# TEXT
****

OpenAI's ChatGPT Work agent connects Gmail, Slack and Drive to complete tasks — what it means for Australian mid-market operators weighing ChatGPT for business.
OpenAI has launched ChatGPT Work, an AI agent designed to connect directly with the workplace apps millions of Australian employees already use every day — Slack, Gmail, Google Drive, Microsoft Teams, Salesforce and calendar tools. The product, reported by SmartCompany on 10 July 2026, marks OpenAI's clearest move yet from a chatbot that answers questions to a system that completes multi-step tasks across the software stack a business already runs on.
For any Australian operator asking what ChatGPT for business actually does differently, the answer is connection rather than conversation. ChatGPT Work can pull information from linked apps, analyse documents, build spreadsheets, presentations, reports and websites, and — through a feature OpenAI calls Scheduled Tasks — repeat jobs automatically, such as summarising Slack conversations, monitoring customer feedback or producing recurring reports. Users still approve the agent's actions as it works, breaking larger projects into smaller steps rather than executing everything unsupervised.
The models behind it were delayed by the US government, not by OpenAI
ChatGPT Work runs on OpenAI's new GPT-5.6 family, which arrives in three variants: Sol, described as the most capable reasoning model; Terra, a general-purpose standard model; and Luna, a faster, lower-cost option for lighter workloads. What is notable is how GPT-5.6 got here. Its public release was delayed after the Trump administration restricted initial access to organisations it had approved, saying additional safety checks were needed before a wider rollout. That is an unusual detail for a workplace productivity launch — a US government screening process sitting between a model and the businesses that want to use it — and it is worth Australian IT and procurement teams noting, given how much of the mid-market's software stack depends on decisions made in Washington and Redmond rather than Canberra.
Anthropic, Google and Microsoft are all building the same thing at once
ChatGPT Work did not appear in isolation. It follows Anthropic's own workplace push with Claude Cowork, launched weeks earlier, and Claude Tag, which lets Anthropic's assistant work across Slack channels. Google and Microsoft have both expanded their agent offerings in recent months as well. OpenAI has folded much of the capability previously housed in its Codex product into ChatGPT Work, and the company says nearly all of its own internal teams — finance, sales and operations — now use it, citing month-end forecasting reduced from days to hours and faster sales proposal preparation as internal examples.
The pattern is an industry-wide bet that the next competitive front in generative AI is not the model itself but how deeply it can be wired into the tools a business already runs — email, chat, file storage, CRM. ChatGPT Work is rolling out first to Pro, Enterprise and Edu subscribers, with Plus and Business users getting access over the following days, according to OpenAI.

What connecting ChatGPT to Gmail and Google Drive actually changes for a mid-market business
For an Australian business with 50 to 500 staff already running Microsoft 365 or Google Workspace, ChatGPT Work's pitch is straightforward: instead of a staff member manually pasting a document into a chatbot, the agent reaches into Gmail, Google Drive or Slack directly, works across several linked systems, and reports back. That is a meaningful shift from how most businesses currently use ChatGPT — as a standalone tab, disconnected from the systems that hold the actual data.

****

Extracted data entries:
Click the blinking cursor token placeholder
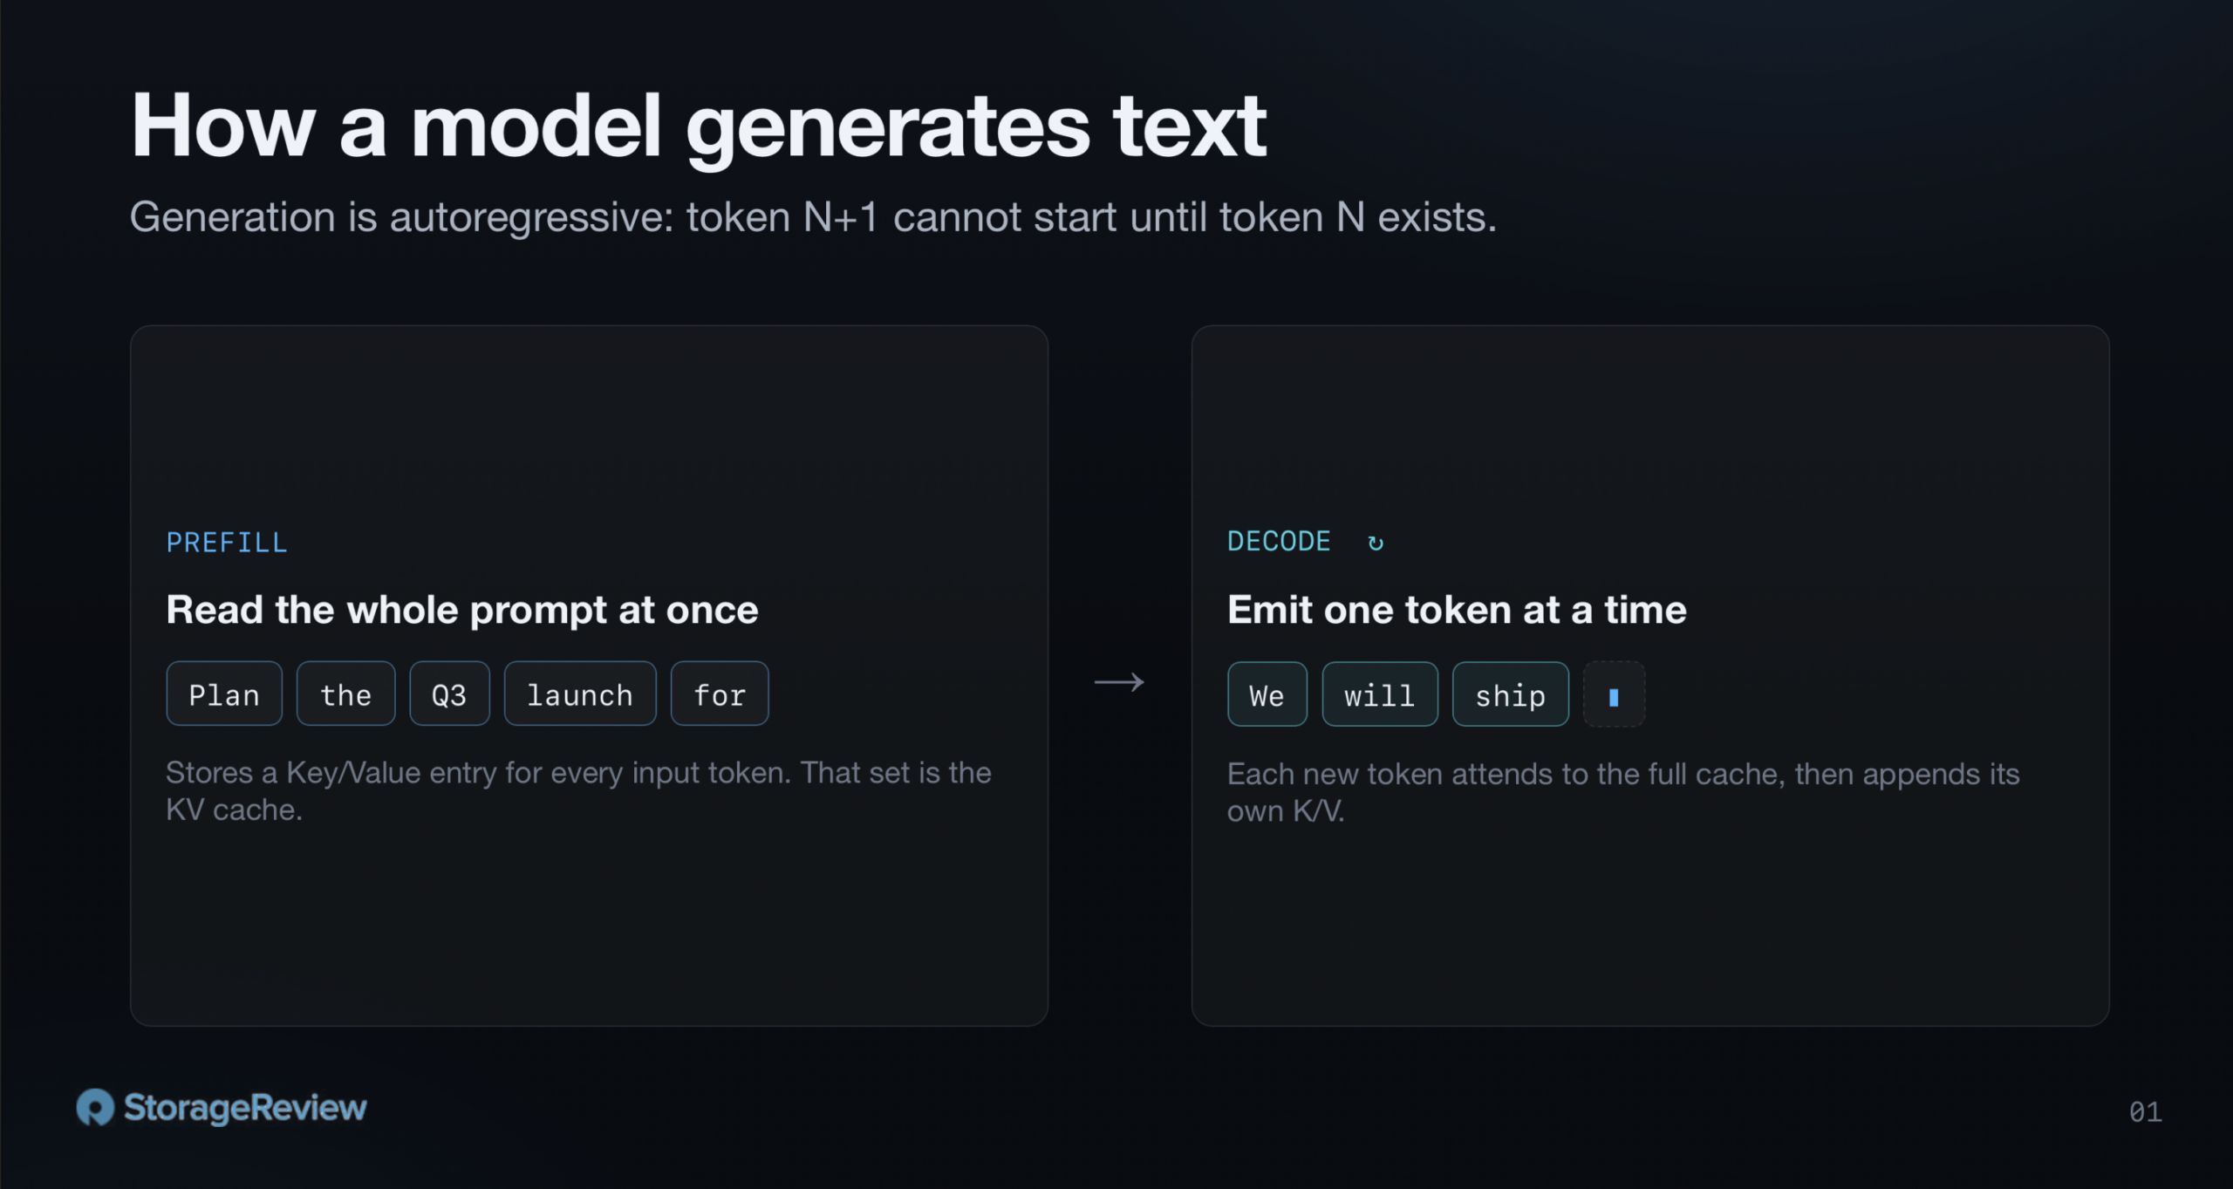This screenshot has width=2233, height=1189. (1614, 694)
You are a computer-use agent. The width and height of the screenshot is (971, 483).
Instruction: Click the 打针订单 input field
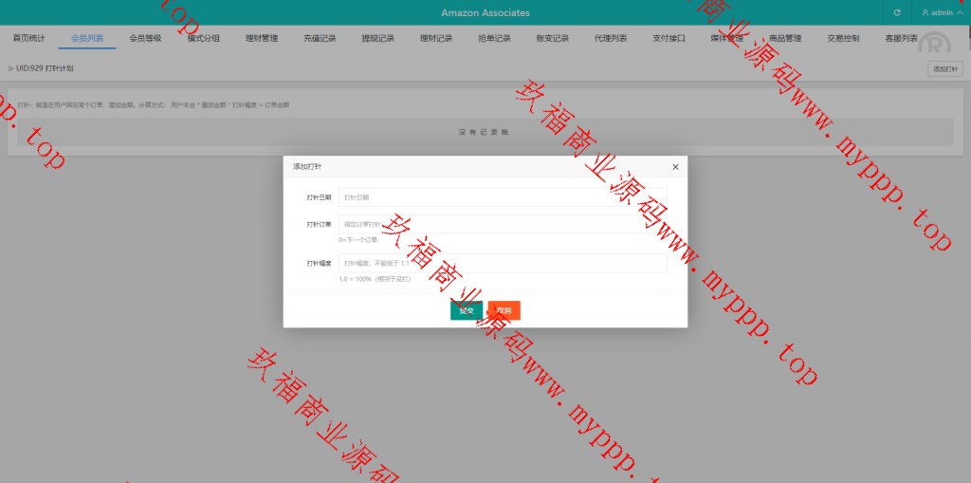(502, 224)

****

# PROBLEM
Answer these questions from the ChatGPT Work article:
(a) What name does OpenAI give the feature that repeats jobs automatically?
(b) What are the three variants of the GPT-5.6 family called?
(c) Which subscribers receive ChatGPT Work first?
The records are separate material and have no connection to the article.

# SOLUTION
(a) Scheduled Tasks
(b) Sol, Terra and Luna
(c) Pro, Enterprise and Edu subscribers